Cushing’s syndrome is a condition in which there is an excess of glucocorticoids regardless of the underlying cause. Patients with Cushing’s may present with a moon face, skin thinning, limb muscle atrophy, central obesity, buffalo neck hump, supraclavicular fat distribution, osteoporosis, increased blood pressure, hyperglycemia, poor healing, bruises, purple abdominal striae.
The excess cortisol present in individuals with this condition causes loss of muscle and bone, salt and water retention and redistribution of fat to the abdomen and posterior neck.
Treatment for Cushing’s includes:
- Reducing steroid dose (if cause is iatrogenic)
- Drugs: cortisol inhibitors
- Surgery (which includes removal of adrenal glands or removal of pituitary gland if it is Cushing's disease)
Insulin and weight gain
An insulinoma is a pancreatic neuroendocrine tumour that secretes insulin. They are generally benign and associated with multiple endocrine neoplasia type1 (MEN 1). They cause hypoglycaemia because the increased levels of insulin cause all the glucose in the blood to be taken up into cells and stored as fat. Therefore, weight gain occurs in 20-40% of patients with insulinomas. The treatment for insulinomas is surgical removal of the tumour.

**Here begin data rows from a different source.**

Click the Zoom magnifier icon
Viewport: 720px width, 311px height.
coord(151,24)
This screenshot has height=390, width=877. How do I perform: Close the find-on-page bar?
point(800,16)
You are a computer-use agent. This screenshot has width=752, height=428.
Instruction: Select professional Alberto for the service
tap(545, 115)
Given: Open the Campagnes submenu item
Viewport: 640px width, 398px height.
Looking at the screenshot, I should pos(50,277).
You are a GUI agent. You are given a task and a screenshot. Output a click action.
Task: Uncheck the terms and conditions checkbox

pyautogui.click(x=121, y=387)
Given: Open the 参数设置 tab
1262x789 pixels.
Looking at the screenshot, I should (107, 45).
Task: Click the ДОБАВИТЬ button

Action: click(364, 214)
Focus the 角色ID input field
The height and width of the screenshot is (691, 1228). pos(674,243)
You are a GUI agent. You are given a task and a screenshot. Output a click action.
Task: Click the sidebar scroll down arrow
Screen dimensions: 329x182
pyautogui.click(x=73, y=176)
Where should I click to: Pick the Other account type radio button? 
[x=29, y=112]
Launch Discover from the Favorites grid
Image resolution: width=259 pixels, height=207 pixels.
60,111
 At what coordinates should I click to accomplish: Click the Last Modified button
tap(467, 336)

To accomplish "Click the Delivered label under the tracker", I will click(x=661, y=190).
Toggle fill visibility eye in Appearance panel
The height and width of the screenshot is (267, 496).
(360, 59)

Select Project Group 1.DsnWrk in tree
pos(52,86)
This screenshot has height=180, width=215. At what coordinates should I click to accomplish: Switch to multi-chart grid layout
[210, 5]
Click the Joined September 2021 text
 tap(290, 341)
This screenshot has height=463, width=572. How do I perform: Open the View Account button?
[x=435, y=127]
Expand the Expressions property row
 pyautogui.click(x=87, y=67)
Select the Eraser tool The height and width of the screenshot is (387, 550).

Patients on insulin therapy for diabetes may experience weight gain as the insulin causes glucose to be taken up into cells and stored as fat.
Insulinomas may present as weight gain and hypoglycaemia relieved by food intake.
If an insulinoma is suspected, blood glucose and insulin levels should be tested, followed by an abdominal CT if any abnormalities are found.
Women with PCOS are considered to be at an increased risk of gaining weight as they are less sensitive to circulating levels of insulin and they also have higher levels of testosterone.